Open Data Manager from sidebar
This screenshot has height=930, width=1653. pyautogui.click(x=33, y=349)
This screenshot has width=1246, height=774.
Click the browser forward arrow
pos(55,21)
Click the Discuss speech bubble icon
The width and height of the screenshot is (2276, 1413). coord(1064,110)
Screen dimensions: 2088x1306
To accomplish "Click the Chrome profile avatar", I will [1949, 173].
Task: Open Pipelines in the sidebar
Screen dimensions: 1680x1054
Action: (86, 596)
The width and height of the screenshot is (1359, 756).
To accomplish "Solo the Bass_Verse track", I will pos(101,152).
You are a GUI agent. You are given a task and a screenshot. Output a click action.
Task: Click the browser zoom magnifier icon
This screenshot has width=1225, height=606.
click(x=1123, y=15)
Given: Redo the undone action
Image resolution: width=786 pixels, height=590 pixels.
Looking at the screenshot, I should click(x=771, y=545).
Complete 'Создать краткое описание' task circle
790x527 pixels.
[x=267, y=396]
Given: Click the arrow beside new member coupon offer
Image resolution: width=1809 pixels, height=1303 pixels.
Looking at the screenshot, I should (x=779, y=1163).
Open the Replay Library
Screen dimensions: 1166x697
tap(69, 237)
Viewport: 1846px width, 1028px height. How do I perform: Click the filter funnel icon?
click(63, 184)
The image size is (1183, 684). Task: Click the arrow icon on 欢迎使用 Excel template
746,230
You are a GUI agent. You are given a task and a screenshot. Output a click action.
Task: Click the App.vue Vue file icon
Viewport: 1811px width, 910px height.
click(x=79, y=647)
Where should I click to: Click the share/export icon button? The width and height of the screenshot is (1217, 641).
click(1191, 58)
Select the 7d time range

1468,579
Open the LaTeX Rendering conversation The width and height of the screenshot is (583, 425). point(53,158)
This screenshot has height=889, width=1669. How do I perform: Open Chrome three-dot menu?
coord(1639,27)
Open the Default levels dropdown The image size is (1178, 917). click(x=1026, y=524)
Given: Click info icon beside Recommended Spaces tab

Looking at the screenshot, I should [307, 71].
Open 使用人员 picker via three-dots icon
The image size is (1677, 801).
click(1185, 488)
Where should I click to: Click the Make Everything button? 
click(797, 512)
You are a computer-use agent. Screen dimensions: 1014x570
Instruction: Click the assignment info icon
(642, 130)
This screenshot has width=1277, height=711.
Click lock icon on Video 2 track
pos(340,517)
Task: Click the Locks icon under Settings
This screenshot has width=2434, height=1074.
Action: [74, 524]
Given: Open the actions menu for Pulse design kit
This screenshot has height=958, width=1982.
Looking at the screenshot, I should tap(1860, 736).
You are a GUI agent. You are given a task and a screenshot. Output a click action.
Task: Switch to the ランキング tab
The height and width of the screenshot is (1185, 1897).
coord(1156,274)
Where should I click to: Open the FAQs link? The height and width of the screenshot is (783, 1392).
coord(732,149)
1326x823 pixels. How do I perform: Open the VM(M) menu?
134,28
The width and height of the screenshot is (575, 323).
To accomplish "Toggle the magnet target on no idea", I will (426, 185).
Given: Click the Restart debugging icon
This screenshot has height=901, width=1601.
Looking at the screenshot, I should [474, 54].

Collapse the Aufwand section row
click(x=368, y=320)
□ □ □
▶ [ACTION ITEM] Some lines of the records above may hold the word "accomplish". Report how many, and nothing else.

▶ [WRITTEN ANSWER] 3